- _STATED EXERCISE_:
Reproduce the items below word for word, starting at the very first line and stopping after the line that contains "coord(766,34)".

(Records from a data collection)
/---

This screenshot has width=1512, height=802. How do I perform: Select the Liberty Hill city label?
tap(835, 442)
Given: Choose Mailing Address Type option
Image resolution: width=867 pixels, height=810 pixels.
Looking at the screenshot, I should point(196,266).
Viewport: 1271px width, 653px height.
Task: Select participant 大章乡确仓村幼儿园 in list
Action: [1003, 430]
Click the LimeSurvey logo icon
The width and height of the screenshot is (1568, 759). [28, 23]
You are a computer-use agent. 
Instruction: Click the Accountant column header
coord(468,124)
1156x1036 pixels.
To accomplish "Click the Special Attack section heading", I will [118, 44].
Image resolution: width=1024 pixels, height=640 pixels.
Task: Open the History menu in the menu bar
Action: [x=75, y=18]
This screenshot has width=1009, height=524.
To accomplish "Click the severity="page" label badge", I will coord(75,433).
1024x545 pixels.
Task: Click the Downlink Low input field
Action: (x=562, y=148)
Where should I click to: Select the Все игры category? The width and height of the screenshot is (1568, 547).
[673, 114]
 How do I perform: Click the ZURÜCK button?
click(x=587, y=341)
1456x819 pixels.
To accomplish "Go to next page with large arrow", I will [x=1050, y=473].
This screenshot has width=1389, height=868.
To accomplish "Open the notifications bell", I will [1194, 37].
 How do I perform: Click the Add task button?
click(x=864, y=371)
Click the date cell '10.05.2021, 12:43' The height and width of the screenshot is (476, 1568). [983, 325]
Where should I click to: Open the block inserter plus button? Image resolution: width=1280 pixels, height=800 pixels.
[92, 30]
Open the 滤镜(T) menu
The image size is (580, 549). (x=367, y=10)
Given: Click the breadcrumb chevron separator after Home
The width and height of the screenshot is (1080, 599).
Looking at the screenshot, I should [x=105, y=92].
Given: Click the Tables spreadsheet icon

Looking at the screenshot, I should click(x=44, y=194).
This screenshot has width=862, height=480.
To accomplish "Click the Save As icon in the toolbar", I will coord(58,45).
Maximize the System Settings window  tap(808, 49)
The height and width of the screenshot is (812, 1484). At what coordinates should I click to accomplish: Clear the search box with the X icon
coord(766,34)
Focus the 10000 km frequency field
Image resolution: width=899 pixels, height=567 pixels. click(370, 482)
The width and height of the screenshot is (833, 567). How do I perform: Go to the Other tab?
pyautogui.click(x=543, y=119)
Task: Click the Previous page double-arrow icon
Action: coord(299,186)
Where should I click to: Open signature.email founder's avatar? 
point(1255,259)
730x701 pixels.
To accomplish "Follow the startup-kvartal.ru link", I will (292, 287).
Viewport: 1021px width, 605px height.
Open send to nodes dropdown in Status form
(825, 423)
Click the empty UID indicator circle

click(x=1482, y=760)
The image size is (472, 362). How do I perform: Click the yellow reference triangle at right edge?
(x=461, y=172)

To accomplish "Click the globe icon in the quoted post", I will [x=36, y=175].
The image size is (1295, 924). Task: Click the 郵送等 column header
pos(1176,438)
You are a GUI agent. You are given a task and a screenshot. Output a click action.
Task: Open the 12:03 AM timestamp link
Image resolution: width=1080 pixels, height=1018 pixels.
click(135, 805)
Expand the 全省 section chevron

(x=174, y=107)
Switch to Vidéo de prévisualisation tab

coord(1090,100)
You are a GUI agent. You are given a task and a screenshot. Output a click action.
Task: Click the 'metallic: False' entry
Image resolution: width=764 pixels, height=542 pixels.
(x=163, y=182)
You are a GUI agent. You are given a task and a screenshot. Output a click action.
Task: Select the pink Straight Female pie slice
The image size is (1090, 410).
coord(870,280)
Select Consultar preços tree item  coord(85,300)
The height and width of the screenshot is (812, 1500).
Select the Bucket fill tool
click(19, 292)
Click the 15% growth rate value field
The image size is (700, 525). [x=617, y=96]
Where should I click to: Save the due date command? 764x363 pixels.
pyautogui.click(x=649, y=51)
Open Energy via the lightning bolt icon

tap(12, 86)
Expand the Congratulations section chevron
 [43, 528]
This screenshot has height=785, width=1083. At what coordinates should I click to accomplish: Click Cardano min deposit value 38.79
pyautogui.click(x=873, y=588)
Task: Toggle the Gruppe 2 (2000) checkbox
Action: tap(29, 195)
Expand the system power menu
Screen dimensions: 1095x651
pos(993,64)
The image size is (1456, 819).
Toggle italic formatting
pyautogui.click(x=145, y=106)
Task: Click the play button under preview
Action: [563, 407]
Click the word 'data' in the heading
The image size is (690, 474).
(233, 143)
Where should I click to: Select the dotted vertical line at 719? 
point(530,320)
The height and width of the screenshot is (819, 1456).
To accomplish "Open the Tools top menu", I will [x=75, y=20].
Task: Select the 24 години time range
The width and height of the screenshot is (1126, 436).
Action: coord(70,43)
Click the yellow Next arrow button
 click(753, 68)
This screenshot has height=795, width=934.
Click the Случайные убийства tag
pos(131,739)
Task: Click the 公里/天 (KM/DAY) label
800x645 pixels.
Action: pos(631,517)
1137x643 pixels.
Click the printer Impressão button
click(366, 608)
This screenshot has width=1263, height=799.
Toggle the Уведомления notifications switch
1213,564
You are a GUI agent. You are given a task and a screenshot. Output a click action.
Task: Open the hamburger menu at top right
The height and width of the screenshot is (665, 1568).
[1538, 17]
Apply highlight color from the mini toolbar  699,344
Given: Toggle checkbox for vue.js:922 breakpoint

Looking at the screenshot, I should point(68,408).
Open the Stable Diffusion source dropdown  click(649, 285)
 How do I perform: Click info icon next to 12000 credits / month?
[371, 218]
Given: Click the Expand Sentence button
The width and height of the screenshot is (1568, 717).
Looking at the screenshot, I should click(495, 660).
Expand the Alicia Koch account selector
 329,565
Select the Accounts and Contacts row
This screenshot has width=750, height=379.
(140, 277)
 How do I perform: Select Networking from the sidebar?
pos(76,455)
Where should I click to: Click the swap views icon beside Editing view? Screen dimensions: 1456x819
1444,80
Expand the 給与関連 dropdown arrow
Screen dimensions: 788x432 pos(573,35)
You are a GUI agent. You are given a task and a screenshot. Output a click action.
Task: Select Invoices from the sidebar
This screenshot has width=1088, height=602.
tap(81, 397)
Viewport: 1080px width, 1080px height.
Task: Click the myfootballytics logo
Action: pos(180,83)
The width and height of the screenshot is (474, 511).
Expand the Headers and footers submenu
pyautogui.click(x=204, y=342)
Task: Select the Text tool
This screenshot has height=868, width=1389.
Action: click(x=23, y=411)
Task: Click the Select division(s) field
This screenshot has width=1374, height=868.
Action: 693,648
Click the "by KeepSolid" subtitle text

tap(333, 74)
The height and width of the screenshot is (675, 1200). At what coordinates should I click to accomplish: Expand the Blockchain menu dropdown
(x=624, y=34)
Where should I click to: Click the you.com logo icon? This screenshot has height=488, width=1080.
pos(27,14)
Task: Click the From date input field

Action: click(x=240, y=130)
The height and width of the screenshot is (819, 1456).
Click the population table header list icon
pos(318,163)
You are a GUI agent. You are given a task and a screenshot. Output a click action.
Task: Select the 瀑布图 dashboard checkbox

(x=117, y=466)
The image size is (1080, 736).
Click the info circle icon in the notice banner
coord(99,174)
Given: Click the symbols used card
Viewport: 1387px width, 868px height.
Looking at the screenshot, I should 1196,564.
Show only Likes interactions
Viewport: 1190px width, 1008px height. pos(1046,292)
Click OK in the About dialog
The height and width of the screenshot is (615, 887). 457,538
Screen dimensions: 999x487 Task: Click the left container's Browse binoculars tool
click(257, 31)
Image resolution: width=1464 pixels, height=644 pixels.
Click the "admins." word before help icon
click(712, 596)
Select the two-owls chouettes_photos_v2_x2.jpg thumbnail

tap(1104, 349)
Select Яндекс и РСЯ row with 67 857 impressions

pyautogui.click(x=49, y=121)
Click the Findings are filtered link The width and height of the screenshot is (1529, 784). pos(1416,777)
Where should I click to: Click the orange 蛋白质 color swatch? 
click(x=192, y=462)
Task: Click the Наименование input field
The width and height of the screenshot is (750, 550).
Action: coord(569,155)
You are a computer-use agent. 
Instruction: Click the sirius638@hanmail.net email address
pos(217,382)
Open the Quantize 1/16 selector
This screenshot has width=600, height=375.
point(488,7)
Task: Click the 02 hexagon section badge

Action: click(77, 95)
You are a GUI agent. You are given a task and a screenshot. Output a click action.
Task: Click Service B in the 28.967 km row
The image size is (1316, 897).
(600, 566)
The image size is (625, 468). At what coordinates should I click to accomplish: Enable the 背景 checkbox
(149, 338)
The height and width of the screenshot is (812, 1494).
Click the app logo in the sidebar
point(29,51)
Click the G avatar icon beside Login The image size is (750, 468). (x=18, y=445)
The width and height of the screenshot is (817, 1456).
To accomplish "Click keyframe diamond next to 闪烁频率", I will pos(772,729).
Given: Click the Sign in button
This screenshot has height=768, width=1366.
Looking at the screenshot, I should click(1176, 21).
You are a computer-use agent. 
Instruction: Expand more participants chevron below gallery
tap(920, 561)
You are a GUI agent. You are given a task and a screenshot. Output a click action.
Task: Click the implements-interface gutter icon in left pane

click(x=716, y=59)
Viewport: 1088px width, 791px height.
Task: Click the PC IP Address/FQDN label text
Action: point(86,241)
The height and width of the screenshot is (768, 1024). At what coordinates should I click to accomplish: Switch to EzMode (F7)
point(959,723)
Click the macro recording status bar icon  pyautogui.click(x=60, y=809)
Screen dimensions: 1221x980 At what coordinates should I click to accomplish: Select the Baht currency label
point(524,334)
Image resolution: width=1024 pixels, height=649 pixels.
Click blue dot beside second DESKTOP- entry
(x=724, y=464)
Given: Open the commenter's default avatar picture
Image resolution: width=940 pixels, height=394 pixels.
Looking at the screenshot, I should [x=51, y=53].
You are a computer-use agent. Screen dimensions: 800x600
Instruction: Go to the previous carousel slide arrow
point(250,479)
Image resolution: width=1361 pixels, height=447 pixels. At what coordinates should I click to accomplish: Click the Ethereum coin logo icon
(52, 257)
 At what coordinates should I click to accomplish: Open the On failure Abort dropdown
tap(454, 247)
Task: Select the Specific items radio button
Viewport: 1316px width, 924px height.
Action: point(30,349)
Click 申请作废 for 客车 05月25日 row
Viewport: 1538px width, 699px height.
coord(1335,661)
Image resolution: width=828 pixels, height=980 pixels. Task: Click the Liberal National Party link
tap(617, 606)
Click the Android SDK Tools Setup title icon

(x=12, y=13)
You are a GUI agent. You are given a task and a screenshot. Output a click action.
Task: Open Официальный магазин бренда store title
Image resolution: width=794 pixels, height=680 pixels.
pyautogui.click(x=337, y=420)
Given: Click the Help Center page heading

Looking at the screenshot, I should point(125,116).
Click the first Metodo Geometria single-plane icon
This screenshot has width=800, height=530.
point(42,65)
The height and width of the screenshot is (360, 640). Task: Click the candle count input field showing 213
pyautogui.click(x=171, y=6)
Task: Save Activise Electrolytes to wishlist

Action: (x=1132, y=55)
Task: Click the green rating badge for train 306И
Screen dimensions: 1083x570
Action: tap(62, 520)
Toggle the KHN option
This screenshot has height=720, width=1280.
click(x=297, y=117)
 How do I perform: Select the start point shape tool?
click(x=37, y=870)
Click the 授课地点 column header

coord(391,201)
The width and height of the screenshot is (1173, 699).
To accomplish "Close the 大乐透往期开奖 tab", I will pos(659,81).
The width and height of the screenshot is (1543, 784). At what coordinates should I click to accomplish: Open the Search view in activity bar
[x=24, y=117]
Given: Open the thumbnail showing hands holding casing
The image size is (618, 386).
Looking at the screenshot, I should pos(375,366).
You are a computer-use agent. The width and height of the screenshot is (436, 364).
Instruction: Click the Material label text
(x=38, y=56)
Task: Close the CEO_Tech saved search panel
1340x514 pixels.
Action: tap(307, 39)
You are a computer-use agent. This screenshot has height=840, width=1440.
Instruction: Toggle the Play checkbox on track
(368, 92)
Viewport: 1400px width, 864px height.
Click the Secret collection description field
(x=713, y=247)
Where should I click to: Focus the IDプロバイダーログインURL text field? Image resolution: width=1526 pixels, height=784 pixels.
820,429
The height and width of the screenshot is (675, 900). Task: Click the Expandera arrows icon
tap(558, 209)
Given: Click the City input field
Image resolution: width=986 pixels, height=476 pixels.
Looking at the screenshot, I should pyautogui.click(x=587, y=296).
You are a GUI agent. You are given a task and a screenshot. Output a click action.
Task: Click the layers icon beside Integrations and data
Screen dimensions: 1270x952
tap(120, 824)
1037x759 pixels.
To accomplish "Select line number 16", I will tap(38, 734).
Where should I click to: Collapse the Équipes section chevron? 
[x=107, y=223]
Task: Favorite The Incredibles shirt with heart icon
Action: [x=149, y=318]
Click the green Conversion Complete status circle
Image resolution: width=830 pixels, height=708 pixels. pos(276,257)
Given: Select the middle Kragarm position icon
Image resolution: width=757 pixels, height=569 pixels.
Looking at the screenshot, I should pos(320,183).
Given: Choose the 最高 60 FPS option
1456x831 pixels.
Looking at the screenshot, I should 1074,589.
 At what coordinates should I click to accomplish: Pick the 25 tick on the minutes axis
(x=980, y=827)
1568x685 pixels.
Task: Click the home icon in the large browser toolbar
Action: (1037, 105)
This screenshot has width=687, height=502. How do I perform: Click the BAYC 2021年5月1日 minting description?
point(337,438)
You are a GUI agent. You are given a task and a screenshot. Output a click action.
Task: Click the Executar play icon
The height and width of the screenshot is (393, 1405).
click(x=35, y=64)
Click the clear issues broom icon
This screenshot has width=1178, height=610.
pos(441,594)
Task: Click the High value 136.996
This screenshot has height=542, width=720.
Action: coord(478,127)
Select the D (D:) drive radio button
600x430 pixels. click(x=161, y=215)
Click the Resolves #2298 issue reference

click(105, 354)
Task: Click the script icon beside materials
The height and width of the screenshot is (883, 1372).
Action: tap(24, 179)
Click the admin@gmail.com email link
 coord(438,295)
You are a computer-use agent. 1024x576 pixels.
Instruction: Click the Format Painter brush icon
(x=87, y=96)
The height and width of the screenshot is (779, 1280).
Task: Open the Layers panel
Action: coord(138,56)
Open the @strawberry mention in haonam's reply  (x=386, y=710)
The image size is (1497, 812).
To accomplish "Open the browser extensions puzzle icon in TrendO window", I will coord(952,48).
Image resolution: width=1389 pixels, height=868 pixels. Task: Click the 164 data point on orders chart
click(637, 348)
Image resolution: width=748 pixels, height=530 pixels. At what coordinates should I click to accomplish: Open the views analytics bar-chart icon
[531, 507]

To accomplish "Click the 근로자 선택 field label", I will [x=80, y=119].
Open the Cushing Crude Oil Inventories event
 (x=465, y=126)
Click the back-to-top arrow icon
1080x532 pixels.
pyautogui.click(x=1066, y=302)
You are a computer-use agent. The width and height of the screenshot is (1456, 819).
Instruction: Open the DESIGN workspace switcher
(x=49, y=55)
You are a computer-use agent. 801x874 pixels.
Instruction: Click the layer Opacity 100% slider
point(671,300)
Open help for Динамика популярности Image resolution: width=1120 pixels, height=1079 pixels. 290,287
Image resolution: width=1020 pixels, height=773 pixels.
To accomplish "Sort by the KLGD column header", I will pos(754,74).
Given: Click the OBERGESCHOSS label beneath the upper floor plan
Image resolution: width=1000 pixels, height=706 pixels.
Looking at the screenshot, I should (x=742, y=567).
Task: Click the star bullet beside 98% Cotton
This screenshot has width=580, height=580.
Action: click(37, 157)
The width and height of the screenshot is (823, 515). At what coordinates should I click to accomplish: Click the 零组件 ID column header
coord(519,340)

\---

- _ANSWER TO THIS PROBLEM_:
This screenshot has width=1512, height=802. How do I perform: Select the Liberty Hill city label?
tap(835, 442)
Given: Choose Mailing Address Type option
Image resolution: width=867 pixels, height=810 pixels.
Looking at the screenshot, I should point(196,266).
Viewport: 1271px width, 653px height.
Task: Select participant 大章乡确仓村幼儿园 in list
Action: [1003, 430]
Click the LimeSurvey logo icon
The width and height of the screenshot is (1568, 759). [28, 23]
You are a computer-use agent. 
Instruction: Click the Accountant column header
coord(468,124)
1156x1036 pixels.
To accomplish "Click the Special Attack section heading", I will [118, 44].
Image resolution: width=1024 pixels, height=640 pixels.
Task: Open the History menu in the menu bar
Action: [x=75, y=18]
This screenshot has width=1009, height=524.
To accomplish "Click the severity="page" label badge", I will coord(75,433).
1024x545 pixels.
Task: Click the Downlink Low input field
Action: (x=562, y=148)
Where should I click to: Select the Все игры category? The width and height of the screenshot is (1568, 547).
[673, 114]
 How do I perform: Click the ZURÜCK button?
click(x=587, y=341)
1456x819 pixels.
To accomplish "Go to next page with large arrow", I will [x=1050, y=473].
This screenshot has width=1389, height=868.
To accomplish "Open the notifications bell", I will [1194, 37].
 How do I perform: Click the Add task button?
click(x=864, y=371)
Click the date cell '10.05.2021, 12:43' The height and width of the screenshot is (476, 1568). [983, 325]
Where should I click to: Open the block inserter plus button? Image resolution: width=1280 pixels, height=800 pixels.
[92, 30]
Open the 滤镜(T) menu
The image size is (580, 549). (x=367, y=10)
Given: Click the breadcrumb chevron separator after Home
The width and height of the screenshot is (1080, 599).
Looking at the screenshot, I should [x=105, y=92].
Given: Click the Tables spreadsheet icon

Looking at the screenshot, I should click(x=44, y=194).
This screenshot has width=862, height=480.
To accomplish "Click the Save As icon in the toolbar", I will coord(58,45).
Maximize the System Settings window  tap(808, 49)
The height and width of the screenshot is (812, 1484). At what coordinates should I click to accomplish: Clear the search box with the X icon
coord(766,34)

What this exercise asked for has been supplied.